# [About this exercise]
For each line below, check whether "Given" is present. Report how many lines have it, nothing else.

:: Data

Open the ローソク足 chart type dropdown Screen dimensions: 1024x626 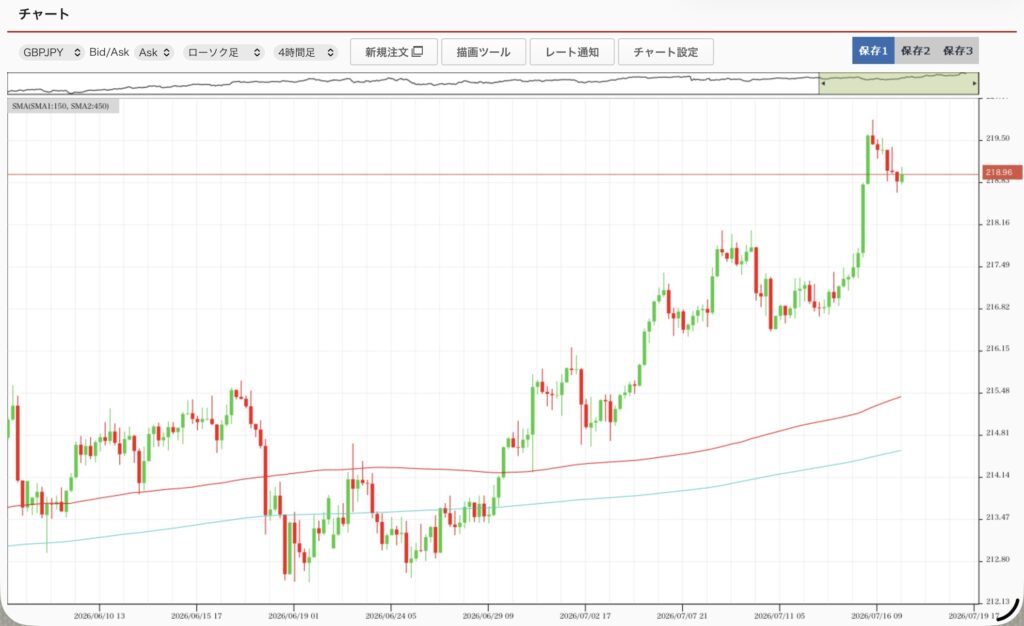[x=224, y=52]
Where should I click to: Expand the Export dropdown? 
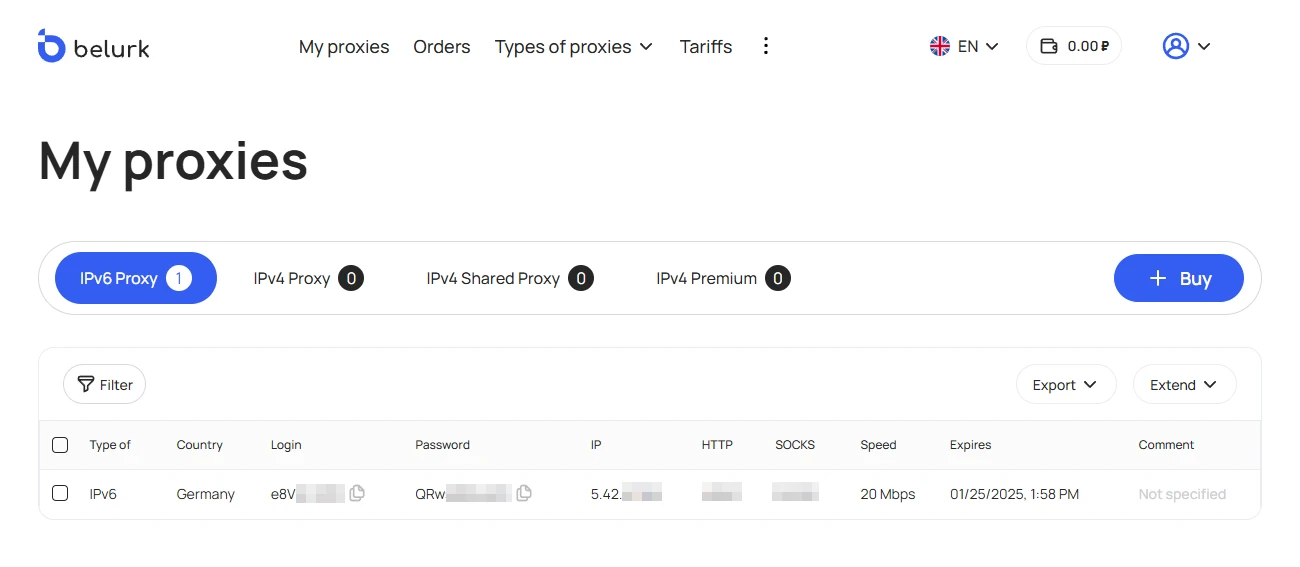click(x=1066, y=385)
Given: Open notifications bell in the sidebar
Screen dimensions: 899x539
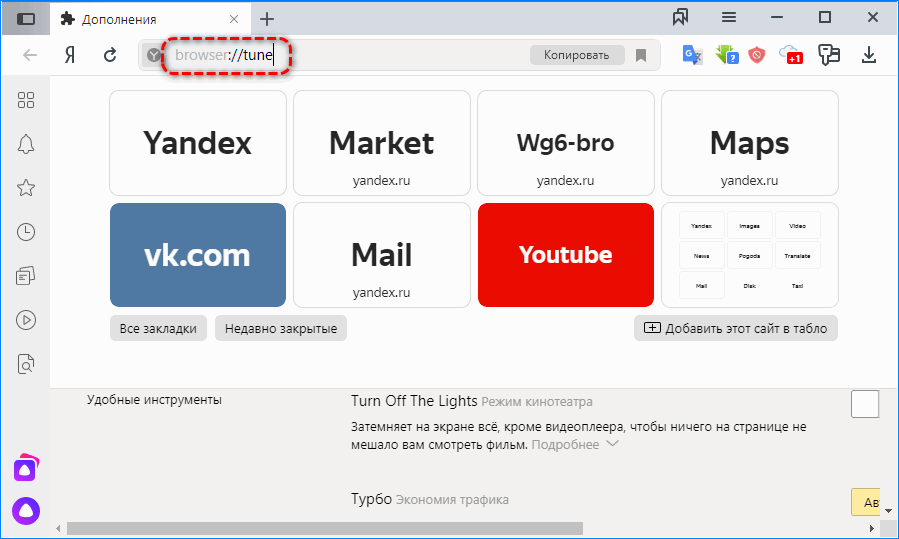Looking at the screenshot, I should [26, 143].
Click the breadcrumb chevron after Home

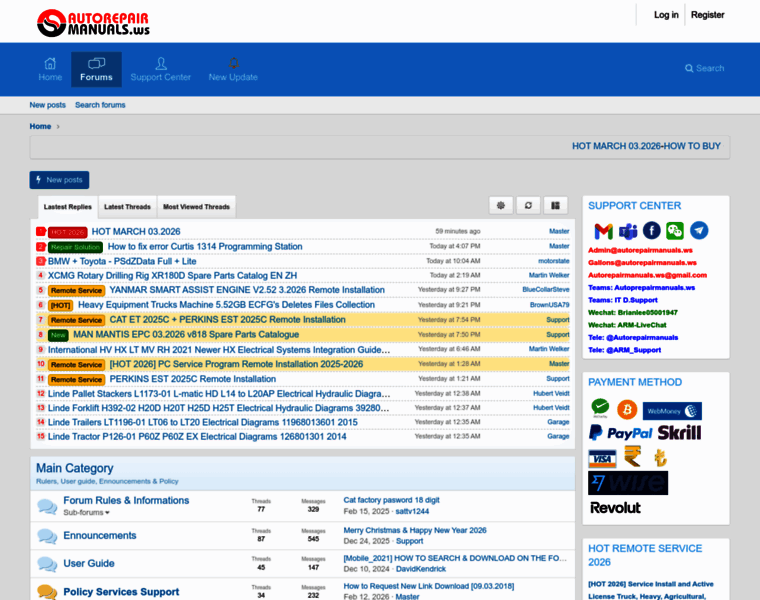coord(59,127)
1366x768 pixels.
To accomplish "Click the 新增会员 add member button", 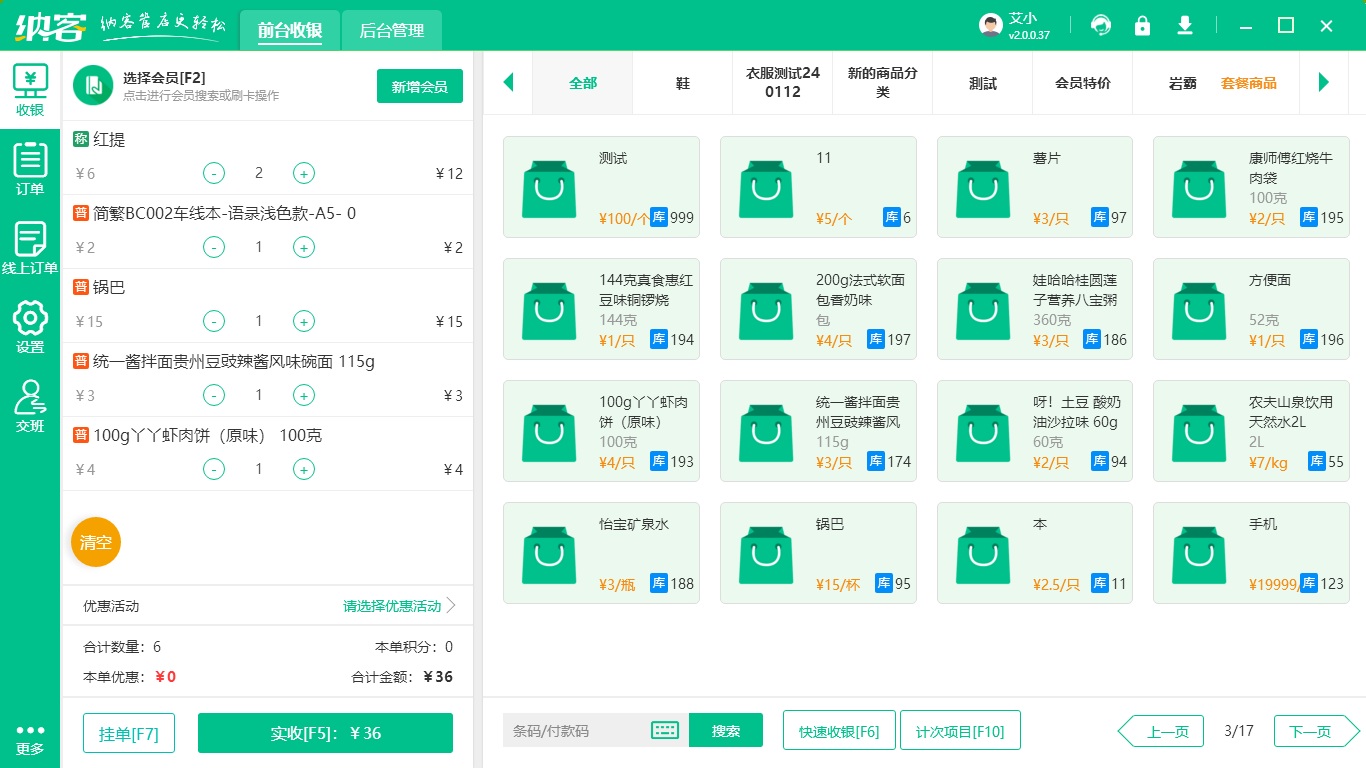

::::
:: Data

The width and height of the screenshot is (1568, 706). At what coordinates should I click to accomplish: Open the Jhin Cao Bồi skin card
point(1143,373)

::::
:: Data

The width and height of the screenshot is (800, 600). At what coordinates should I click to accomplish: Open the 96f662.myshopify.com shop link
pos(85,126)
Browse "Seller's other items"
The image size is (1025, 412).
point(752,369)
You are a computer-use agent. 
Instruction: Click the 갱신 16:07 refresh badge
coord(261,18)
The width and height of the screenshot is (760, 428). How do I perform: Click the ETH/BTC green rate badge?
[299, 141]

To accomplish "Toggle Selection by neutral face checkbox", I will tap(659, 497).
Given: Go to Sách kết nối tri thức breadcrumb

::::

# [Output of the exercise]
2